◆ TASK ◆
Write the next part of the account of living in the small trailer, picking up after its last sentence.

The reader may wonder if any codes were violated by these primitive solutions. The answer is I don’t know – I don’t need no stinkin’ codes! The fact is it never occurred to me to wonder about legalities. Did homesteaders worry about codes? The only code was, is it possible, does it satisfy a need, can it be improved? Actually, I think the county supplied the culvert and may even have placed it, and the power company had some specs for the service box.
And then there is the trailer itself. Ah, the trailer. It was advertised as 23’ long, but that was hitch to back bumper. “Livable” space was less than 20’ by less than 8’. I guess this is more than prisoners get, but – it ain’t much – figure 80 square feet per person! There was a couch that made into a bed at the hitch end with a folding table on one side and the door on the other. The middle had a heating stove, a kitchen stove, and closets on one side, kitchen sink, cabinet, and toilet/shower on the other. The back end had a regular double bed. That was about it. Can’t recall where the refrigerator was, but I think it was below and right of the sink.
The “bathroom” contained a stool and tiny sink and the room itself was the shower stall! Maybe I’m dreaming this, because where would toilet paper and towels go to stay dry? The place was very small and cramped, though.
Then, baby Kim came along. We disposed of the double bed somehow and installed a crib and changing table in the “bedroom”. With winter winds blowing, we found that that end of the trailer wasn’t as warm as it should be, so I ran a duct from the heating stove through cabinets and closets to the baby’s room. The stove had a blower, so that solved the heat problem, but we lost significant storage space. Even before Kim, storage space was a real premium. I built little cabinets wherever there were a few cubic inches available. Ah, the trailer.

◆ DATASET CONTENT ◆

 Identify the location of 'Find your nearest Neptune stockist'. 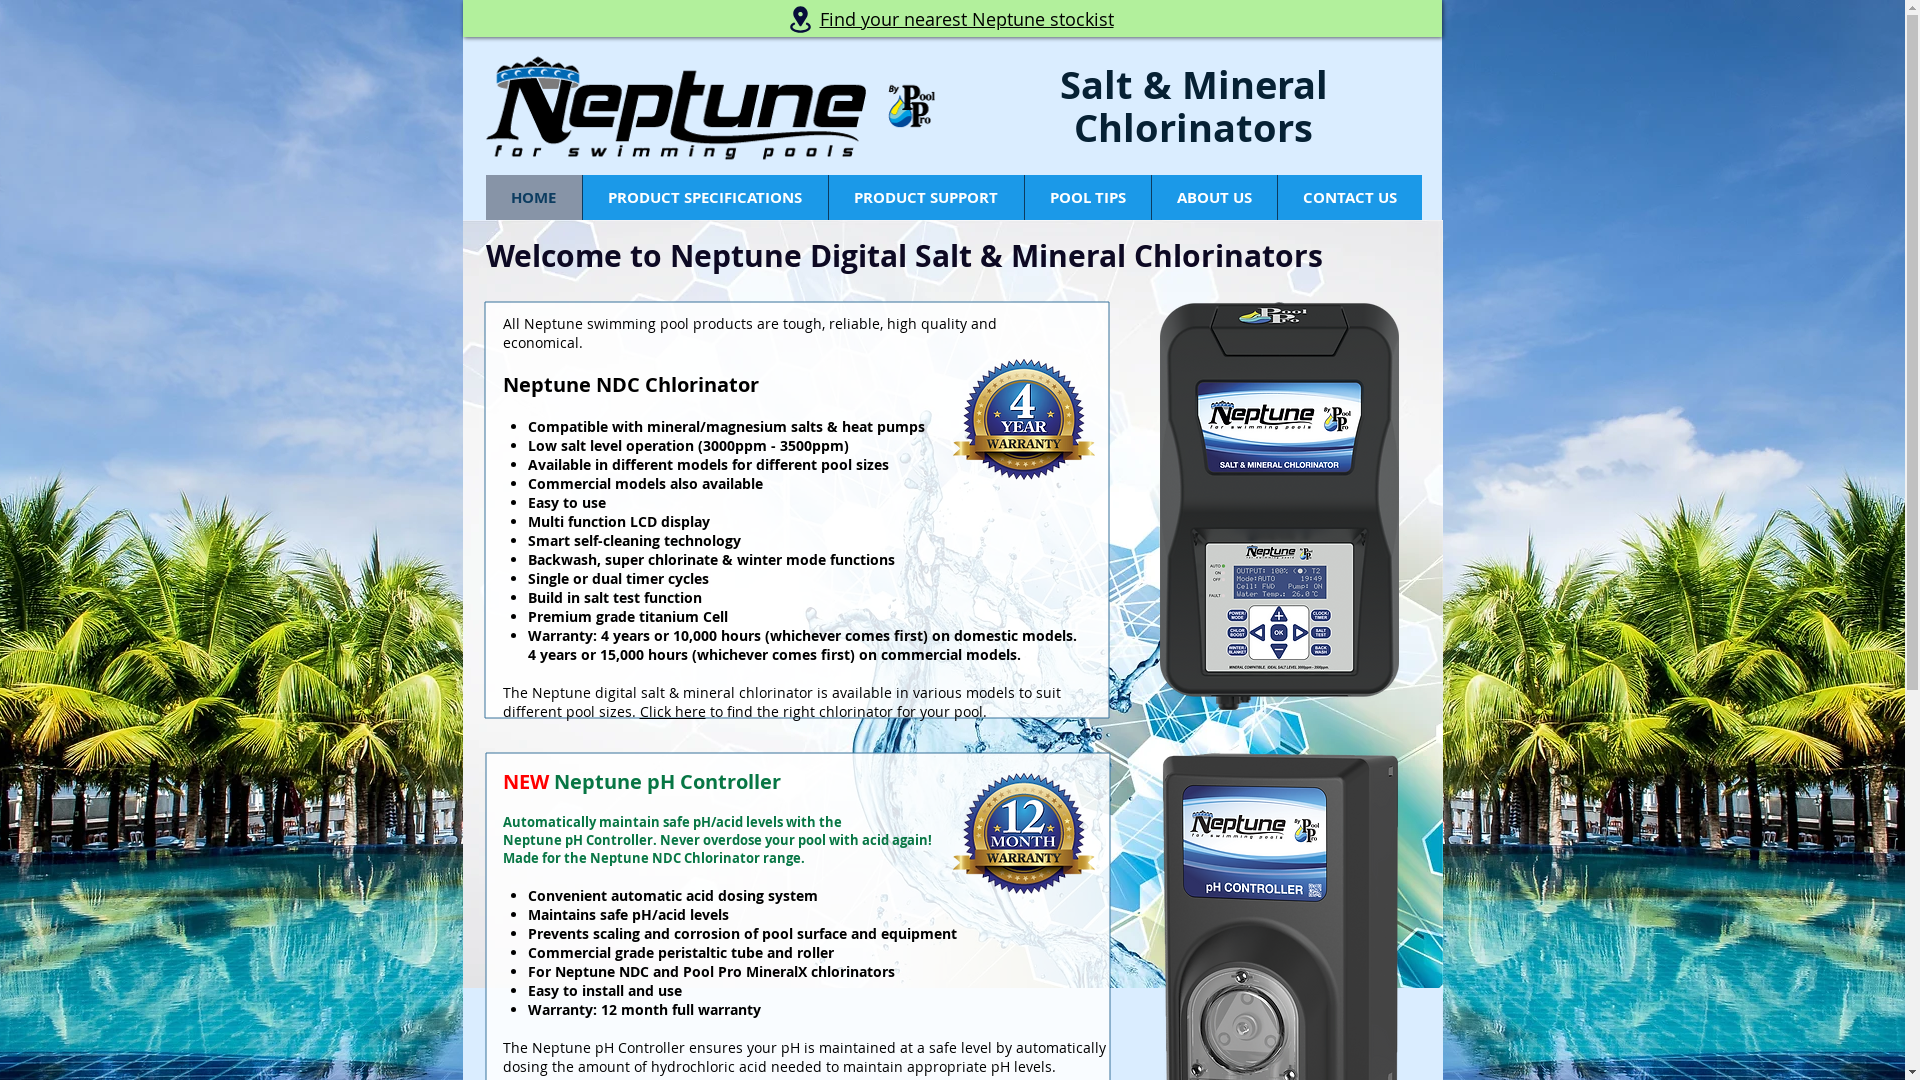
(966, 20).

◆ TASK OUTPUT ◆
The Little House experience lasted less than two years. I was in college except for summers when I worked for the Michigan State Highway Department. During the school months I worked nights and weekends in gas stations. Pat and I worked as janitors in a 2-room local school. We swept and dusted, cleaned the toilets, emptied and burned the trash, took the clinkers out of the furnace and generally kept the place in order. One summer I assembled some Jungle Gym equipment for their playground.
I finished the second term of my junior year (MSC had 4 terms per year including summer) and we looked at our situation. We had a large gasoline bill, a large grocery bill, and little money for books or fees or anything else. As Kim grew, the trailer became smaller and smaller.
I quit college, got a full time job, we sold the trailer (Grandpa S. sold the lot with the deal), we moved into an apartment near my work and we stretched out. The Little House adventure was over. The satisfaction of ownership was gone, but EACH room of the apartment (except the bath, of course) was bigger than the trailer! And our eyes were much narrower than when we set out.